**** Given data
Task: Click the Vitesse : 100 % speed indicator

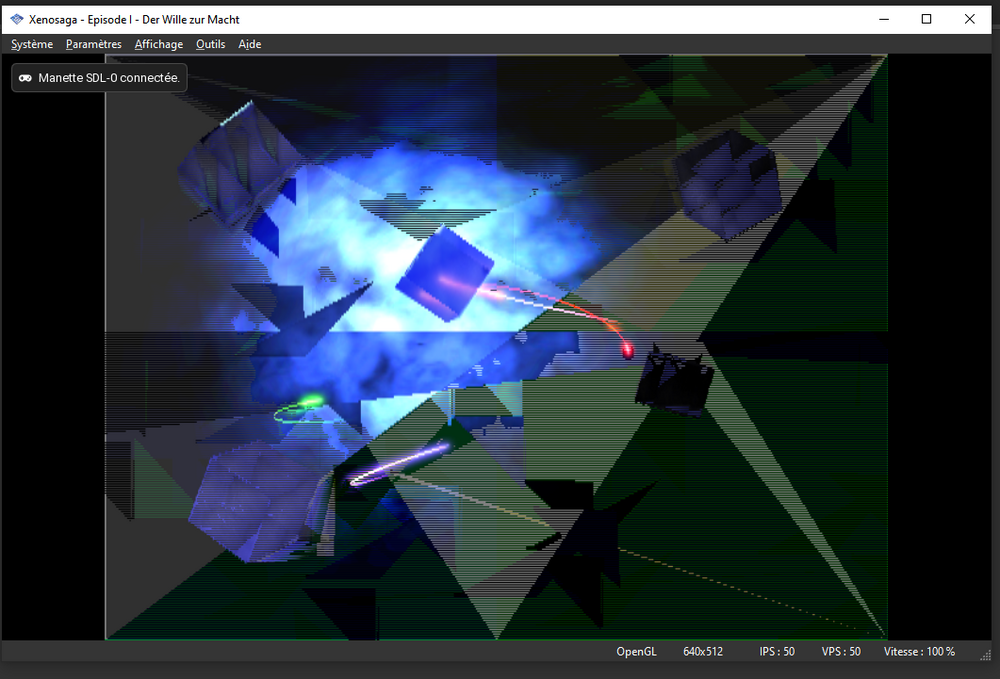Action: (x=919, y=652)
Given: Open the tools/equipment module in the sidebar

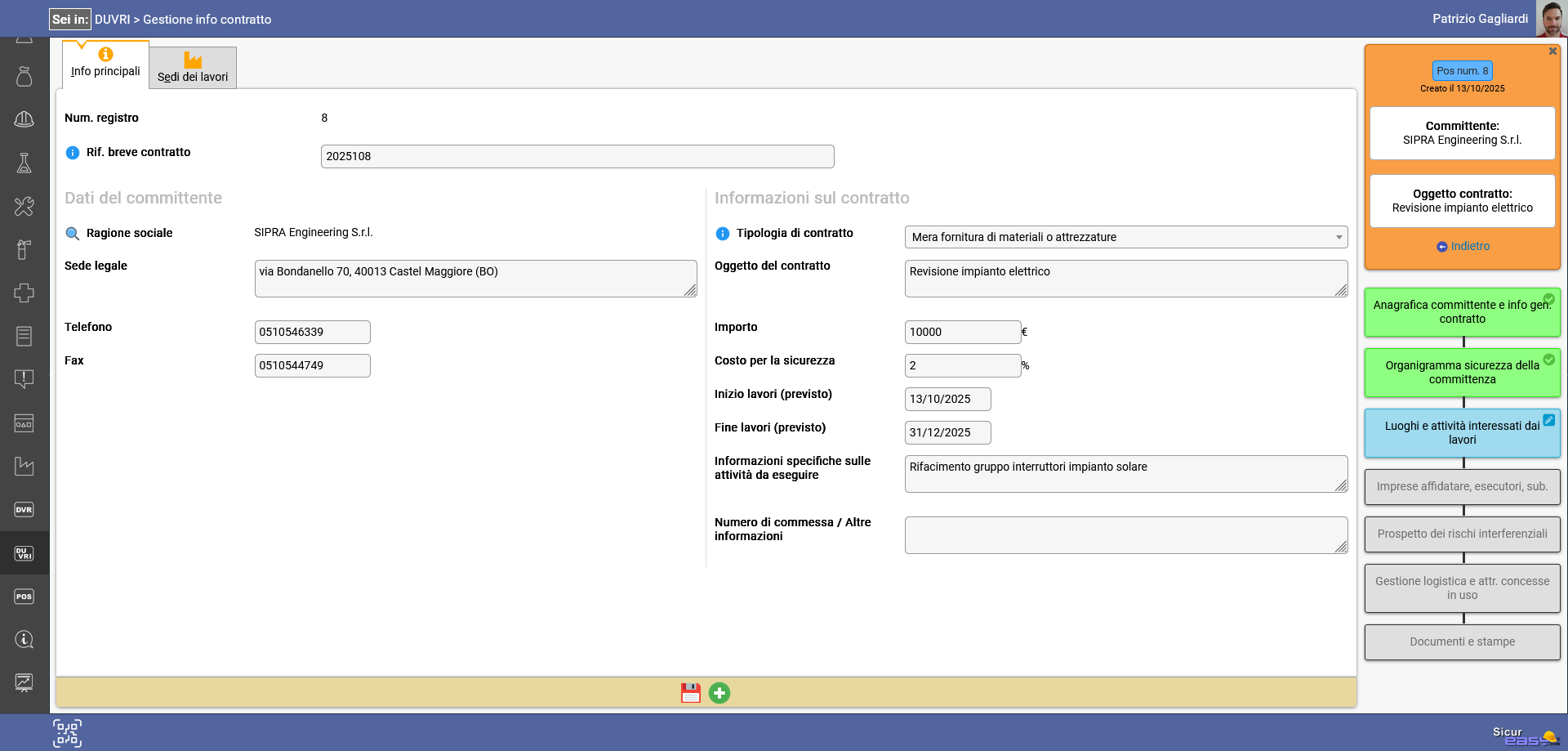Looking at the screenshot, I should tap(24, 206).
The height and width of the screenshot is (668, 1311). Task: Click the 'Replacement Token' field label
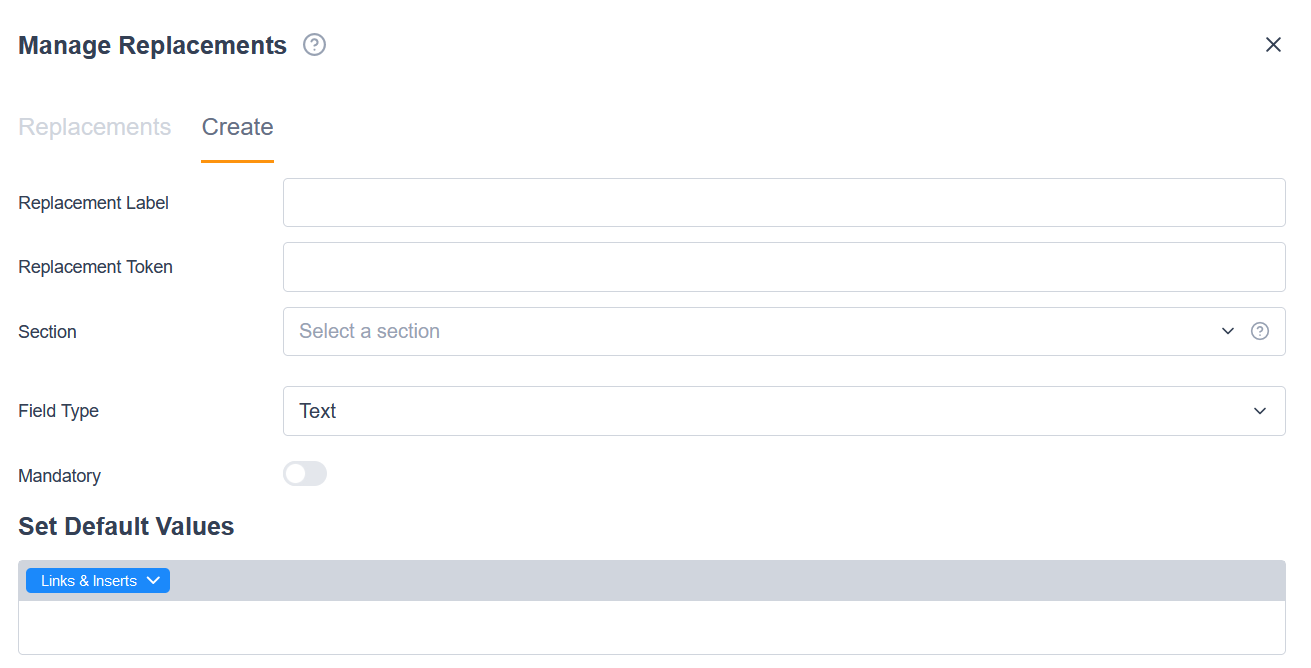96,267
********
** What is needed **
Reproduce every line of the records above word for word, leaving out the pictures.

** Problem solution **
Task: Click the Vitesse : 100 % speed indicator

Action: (x=919, y=652)
Given: Open the tools/equipment module in the sidebar

Looking at the screenshot, I should tap(24, 206).
The height and width of the screenshot is (668, 1311). Task: Click the 'Replacement Token' field label
96,267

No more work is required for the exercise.